

Security Advisory WSO2-2021-1438

Published: April 01, 2022

Version: 1.0.0

Severity: Medium

CVSS Score: 5.4 (CVSS:3.1/AV:N/AC:H/PR:N/UI:N/S:C/C:L/I:L/A:N)

---

AFFECTED PRODUCTS

• WSO2 API Manager : 3.1.0 , 3.2.0 , 4.0.0

OVERVIEW

Existing JWT access tokens are not revoked when a new access token is generated.

DESCRIPTION

When a new JWT access token is created for a combination of application, user, and scopes, existing access tokens related to that combination are not revoked and they will be valid until they expire. Due to this behaviour, users will not be able to revoke such already issued access tokens until they expire.

IMPACT

The impact could occur when a user needs to revoke a compromised JWT access token. Due to the vulnerability, since old JWT tokens are not revoked, the malicious actor may still use such tokens to gain access to resources in the resource server.

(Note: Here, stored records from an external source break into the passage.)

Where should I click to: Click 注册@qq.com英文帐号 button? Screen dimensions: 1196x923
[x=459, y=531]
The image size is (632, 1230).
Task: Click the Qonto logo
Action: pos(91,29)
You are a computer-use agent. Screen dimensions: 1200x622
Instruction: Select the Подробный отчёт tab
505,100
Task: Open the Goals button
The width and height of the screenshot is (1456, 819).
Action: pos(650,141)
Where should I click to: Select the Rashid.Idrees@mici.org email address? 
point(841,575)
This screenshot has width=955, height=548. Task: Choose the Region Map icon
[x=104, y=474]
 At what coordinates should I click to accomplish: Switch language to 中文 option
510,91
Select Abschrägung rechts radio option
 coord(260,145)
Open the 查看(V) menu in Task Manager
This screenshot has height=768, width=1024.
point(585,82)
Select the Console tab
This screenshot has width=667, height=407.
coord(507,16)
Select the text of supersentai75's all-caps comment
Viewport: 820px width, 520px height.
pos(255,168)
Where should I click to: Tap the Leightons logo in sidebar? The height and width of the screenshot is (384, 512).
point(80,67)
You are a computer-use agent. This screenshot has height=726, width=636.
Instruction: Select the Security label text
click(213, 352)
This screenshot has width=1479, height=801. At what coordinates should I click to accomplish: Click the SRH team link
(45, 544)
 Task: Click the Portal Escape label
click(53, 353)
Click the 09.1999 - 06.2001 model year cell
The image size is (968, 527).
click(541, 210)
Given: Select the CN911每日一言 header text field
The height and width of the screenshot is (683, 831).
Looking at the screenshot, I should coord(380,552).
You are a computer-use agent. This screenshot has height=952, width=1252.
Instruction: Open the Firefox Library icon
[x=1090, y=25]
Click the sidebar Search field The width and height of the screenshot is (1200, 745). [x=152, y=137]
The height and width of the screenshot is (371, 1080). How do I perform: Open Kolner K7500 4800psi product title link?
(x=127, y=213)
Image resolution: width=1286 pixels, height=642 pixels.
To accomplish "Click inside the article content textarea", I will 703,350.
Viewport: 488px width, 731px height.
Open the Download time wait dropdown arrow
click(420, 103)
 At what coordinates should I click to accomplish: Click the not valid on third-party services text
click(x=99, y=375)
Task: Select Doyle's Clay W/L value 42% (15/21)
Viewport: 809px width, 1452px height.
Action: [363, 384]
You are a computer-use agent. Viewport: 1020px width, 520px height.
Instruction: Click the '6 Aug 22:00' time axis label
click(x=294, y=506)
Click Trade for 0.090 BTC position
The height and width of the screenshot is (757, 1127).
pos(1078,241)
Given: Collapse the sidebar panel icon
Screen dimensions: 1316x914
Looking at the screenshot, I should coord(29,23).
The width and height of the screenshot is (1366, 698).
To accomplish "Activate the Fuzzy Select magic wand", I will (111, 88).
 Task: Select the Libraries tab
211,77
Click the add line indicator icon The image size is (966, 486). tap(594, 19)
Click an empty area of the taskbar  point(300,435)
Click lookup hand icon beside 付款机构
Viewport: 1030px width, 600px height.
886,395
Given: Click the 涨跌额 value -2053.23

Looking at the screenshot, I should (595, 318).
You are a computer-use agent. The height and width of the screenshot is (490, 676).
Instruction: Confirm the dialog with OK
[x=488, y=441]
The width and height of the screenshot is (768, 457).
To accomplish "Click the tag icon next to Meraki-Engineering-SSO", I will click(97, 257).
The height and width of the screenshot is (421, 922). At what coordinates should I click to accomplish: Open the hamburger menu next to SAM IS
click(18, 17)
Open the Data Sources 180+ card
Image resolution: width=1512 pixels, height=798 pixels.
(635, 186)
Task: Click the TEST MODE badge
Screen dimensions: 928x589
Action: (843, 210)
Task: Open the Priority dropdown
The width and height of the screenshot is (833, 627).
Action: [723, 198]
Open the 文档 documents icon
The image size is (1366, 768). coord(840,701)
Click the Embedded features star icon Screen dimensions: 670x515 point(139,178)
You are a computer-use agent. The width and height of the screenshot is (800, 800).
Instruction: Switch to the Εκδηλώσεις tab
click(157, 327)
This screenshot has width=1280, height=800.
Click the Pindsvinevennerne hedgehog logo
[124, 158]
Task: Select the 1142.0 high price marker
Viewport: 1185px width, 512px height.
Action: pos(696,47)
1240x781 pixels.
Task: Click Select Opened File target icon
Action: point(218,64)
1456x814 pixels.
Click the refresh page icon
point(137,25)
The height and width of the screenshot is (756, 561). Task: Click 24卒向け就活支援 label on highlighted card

The Confidentiality and Integrity impact of that vulnerability would vary on the sensitivity of those resources in the resource server. However, since this requires obtaining an active JWT access token, the attack complexity is high.

SOLUTION

If the latest version of the affected WSO2 product is not mentioned under the affected product list, you may migrate to the latest version to receive security fixes.

Otherwise, you may apply the relevant fixes to the product based on the public fix(s):

• https://github.com/wso2-extensions/identity-inbound-auth-oauth/pull/1647

Info

If you are a WSO2 customer with a support subscription, use WSO2 Updates in order to apply the fix.